“The song is ended, but the melody lingers on.”
I heard that you passed away yesterday, and it breaks my heart to face the reality that you are no longer on this earth. So many feelings are swirling inside me right now. I have many regrets, one I did not keep in touch with you and Cella all of those years. I often thought of you and how things were going.
I love the postings Cella would do on occasion, and it was sporadic to see you there with her. It was always around the celebration of a holiday or a birthday. I remember how you felt about social media; you did not care for it much. I decided to write you this letter in honor of you.
We were friends from the start when we met in the Borough of Manhattan Community College. I did not know what to make of you with your big Latina fro and your big framed glasses, it was in 1977 after all. You were always so outspoken, and you knew your path of success from the beginning. You had a great sense of humor, a huge heart, contagious laughter, and never fearful of speaking your mind.
We kept in touch for the most part, and we went on to begin our families, but we always kept in touch through the rough times as well as the good times. I don’t know the exact reason we lost touch, but I have a memory.
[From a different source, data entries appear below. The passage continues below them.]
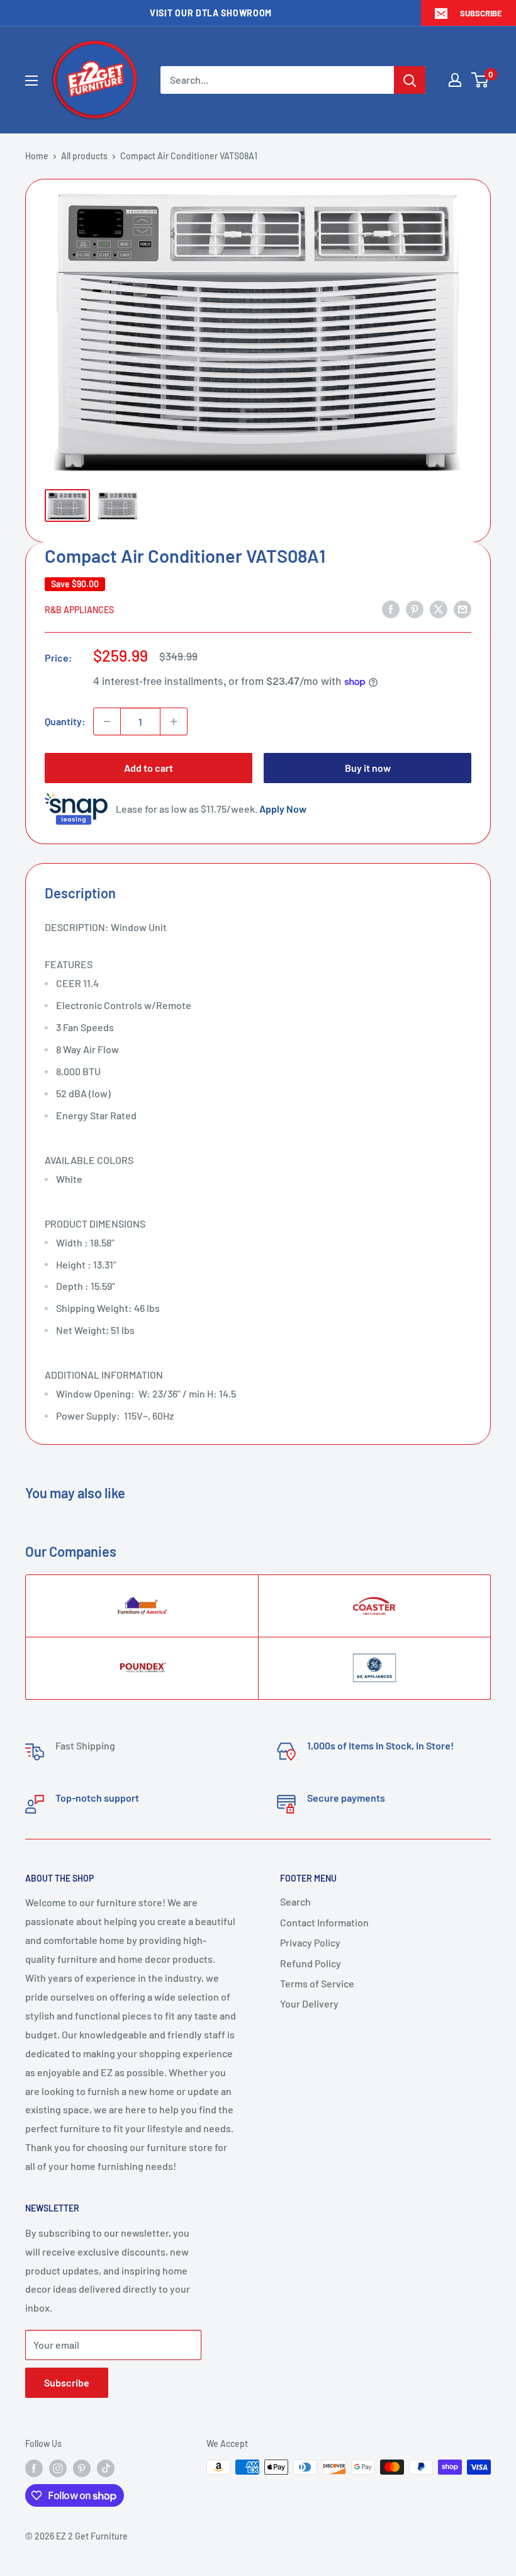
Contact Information (324, 1922)
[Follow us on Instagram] (58, 2468)
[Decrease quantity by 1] (107, 721)
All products (84, 155)
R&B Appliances (79, 609)
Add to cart (148, 768)
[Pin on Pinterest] (414, 608)
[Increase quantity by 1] (173, 721)
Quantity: (65, 721)
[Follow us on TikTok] (106, 2468)
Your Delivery (309, 2003)
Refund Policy (310, 1963)
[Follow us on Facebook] (34, 2468)
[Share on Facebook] (391, 608)
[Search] (409, 80)
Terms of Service (317, 1983)
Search (295, 1901)
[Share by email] (462, 608)
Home (36, 155)
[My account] (455, 80)
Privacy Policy (310, 1942)
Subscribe (481, 13)
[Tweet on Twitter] (438, 608)
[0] (480, 80)
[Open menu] (31, 81)
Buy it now (368, 768)
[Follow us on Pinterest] (82, 2468)
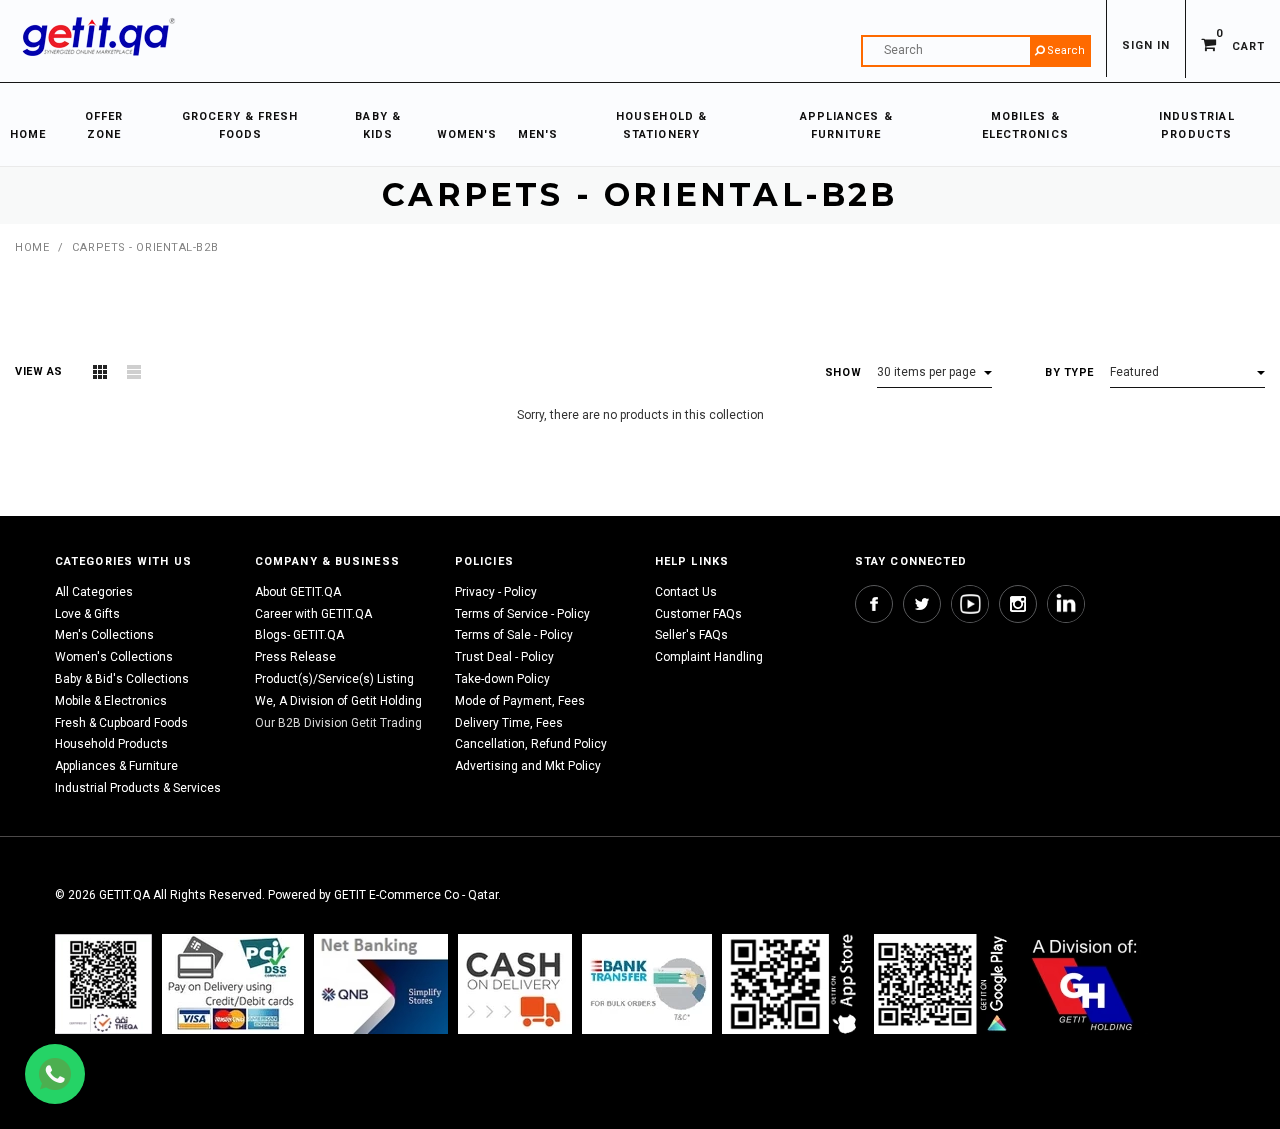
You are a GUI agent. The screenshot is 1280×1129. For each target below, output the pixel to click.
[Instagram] (1018, 604)
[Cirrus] (1084, 983)
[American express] (515, 983)
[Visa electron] (647, 983)
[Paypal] (103, 983)
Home (32, 247)
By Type (1069, 372)
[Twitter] (922, 604)
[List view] (134, 372)
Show (843, 372)
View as (39, 371)
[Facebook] (874, 604)
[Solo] (942, 983)
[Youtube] (970, 604)
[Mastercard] (381, 983)
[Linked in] (1066, 604)
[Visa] (233, 983)
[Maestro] (793, 983)
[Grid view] (100, 372)
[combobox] (976, 51)
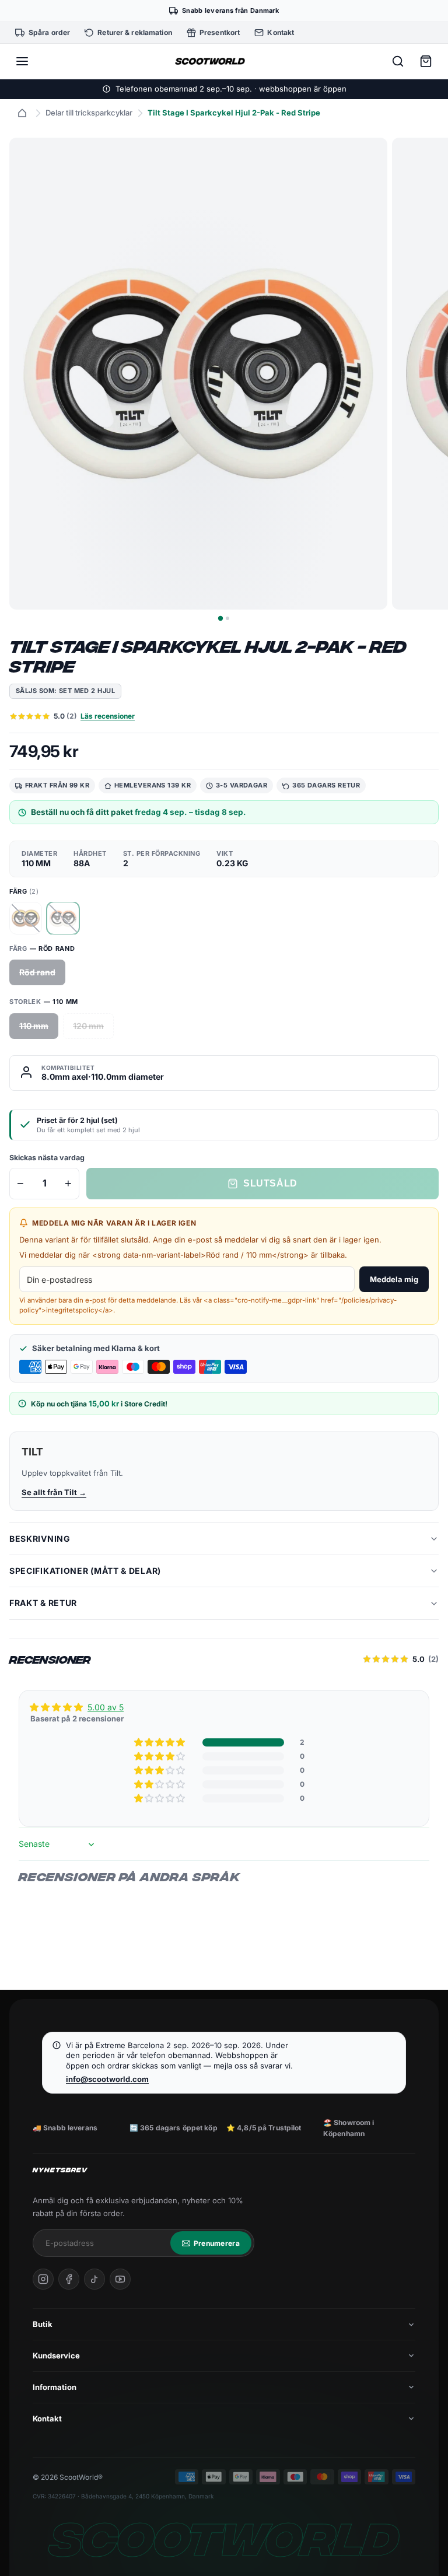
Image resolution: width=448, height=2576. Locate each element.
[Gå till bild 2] (227, 618)
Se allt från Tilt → (54, 1492)
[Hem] (22, 113)
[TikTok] (94, 2279)
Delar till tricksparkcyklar (89, 112)
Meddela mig (394, 1279)
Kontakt (47, 2418)
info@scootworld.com (107, 2079)
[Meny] (22, 61)
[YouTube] (120, 2279)
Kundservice (56, 2355)
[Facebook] (68, 2279)
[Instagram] (43, 2279)
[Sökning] (398, 61)
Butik (42, 2324)
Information (54, 2387)
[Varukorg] (426, 61)
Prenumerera (217, 2243)
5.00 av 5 (106, 1707)
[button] (160, 1742)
I tend to wear my heart on my sleeve, and I am too sensitive about certain things. And you being so outspoken, I got my feelings hurt by you over stupidity.
I was already living in Florida, and you visited with Cella. You loved cooking, so one evening you wanted to make a signature dish that you were so proud of. It was Chicken with white sauce and rice. Delicious! Believe it or not, I was not too fond of the way you took over the kitchen. It was so stupid thinking in retrospect. I was grateful for your excellent meal, but I felt like you trespassed. I should have told you how I felt, but instead, I began to distance myself.
My friend, I am asking of you in heaven where you are right at this moment to forgive me. I will have to live with this, and it is all because of my sensitive self, and for that, I am deeply sorry.
In my heart, I believe you heard me. You will be deeply missed, my friend.